Recorded information section start

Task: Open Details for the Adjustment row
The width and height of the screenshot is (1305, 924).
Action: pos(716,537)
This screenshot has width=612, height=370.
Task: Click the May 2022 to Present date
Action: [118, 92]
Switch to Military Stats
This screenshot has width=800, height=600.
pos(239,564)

Recorded information section end

(Work order) Without leaving anything out, give the entries again exactly.

(Written solution)
Task: Open Details for the Adjustment row
The width and height of the screenshot is (1305, 924).
Action: pos(716,537)
This screenshot has width=612, height=370.
Task: Click the May 2022 to Present date
Action: [118, 92]
Switch to Military Stats
This screenshot has width=800, height=600.
pos(239,564)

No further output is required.